Task instructions =
Starting at the line that contains "Open Honor Magic6" and ending at the line that contains "Task: Click the Upload/Add image button", the lines below are to be given again exactly, with nothing added.

Extracted records =

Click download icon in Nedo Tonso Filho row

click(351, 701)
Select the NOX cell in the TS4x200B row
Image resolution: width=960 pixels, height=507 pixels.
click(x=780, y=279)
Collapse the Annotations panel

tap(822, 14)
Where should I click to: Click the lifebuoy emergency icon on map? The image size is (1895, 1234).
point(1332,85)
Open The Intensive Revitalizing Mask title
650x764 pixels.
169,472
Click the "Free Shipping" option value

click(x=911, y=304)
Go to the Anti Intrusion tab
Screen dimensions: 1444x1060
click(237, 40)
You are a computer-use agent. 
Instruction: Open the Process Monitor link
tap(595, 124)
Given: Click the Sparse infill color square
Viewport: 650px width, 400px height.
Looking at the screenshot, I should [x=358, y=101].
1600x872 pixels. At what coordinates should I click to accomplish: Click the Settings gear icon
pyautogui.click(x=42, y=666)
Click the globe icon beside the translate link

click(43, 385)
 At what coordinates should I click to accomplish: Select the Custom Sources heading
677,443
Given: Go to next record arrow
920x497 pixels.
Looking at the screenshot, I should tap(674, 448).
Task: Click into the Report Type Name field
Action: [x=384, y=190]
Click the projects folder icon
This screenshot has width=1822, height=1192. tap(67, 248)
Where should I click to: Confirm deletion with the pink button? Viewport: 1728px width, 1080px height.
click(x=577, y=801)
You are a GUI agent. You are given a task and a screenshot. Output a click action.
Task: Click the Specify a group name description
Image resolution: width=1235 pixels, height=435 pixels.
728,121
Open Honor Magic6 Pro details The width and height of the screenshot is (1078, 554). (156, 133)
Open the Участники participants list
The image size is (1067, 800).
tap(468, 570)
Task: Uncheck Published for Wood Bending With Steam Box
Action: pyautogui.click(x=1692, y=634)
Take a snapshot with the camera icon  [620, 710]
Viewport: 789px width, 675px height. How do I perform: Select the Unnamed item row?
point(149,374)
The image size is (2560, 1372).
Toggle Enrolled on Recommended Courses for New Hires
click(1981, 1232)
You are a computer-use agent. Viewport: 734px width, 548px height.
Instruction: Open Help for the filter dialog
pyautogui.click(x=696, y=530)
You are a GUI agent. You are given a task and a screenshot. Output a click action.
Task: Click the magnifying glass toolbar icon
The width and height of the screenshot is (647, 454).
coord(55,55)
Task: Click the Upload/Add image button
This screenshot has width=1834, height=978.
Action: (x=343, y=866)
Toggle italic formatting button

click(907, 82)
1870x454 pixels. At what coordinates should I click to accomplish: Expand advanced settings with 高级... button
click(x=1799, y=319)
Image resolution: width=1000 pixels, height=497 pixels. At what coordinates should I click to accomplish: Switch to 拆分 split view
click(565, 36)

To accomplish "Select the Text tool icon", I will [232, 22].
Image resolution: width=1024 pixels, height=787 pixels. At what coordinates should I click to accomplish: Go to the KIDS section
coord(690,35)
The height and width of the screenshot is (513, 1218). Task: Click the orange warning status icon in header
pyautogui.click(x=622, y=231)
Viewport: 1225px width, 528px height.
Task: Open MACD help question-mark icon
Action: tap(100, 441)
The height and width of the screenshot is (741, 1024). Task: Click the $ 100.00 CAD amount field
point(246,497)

Solution to this exercise =
Open Honor Magic6 Pro details The width and height of the screenshot is (1078, 554). (156, 133)
Open the Участники participants list
The image size is (1067, 800).
tap(468, 570)
Task: Uncheck Published for Wood Bending With Steam Box
Action: pyautogui.click(x=1692, y=634)
Take a snapshot with the camera icon  [620, 710]
Viewport: 789px width, 675px height. How do I perform: Select the Unnamed item row?
point(149,374)
The image size is (2560, 1372).
Toggle Enrolled on Recommended Courses for New Hires
click(1981, 1232)
You are a computer-use agent. Viewport: 734px width, 548px height.
Instruction: Open Help for the filter dialog
pyautogui.click(x=696, y=530)
You are a GUI agent. You are given a task and a screenshot. Output a click action.
Task: Click the magnifying glass toolbar icon
The width and height of the screenshot is (647, 454).
coord(55,55)
Task: Click the Upload/Add image button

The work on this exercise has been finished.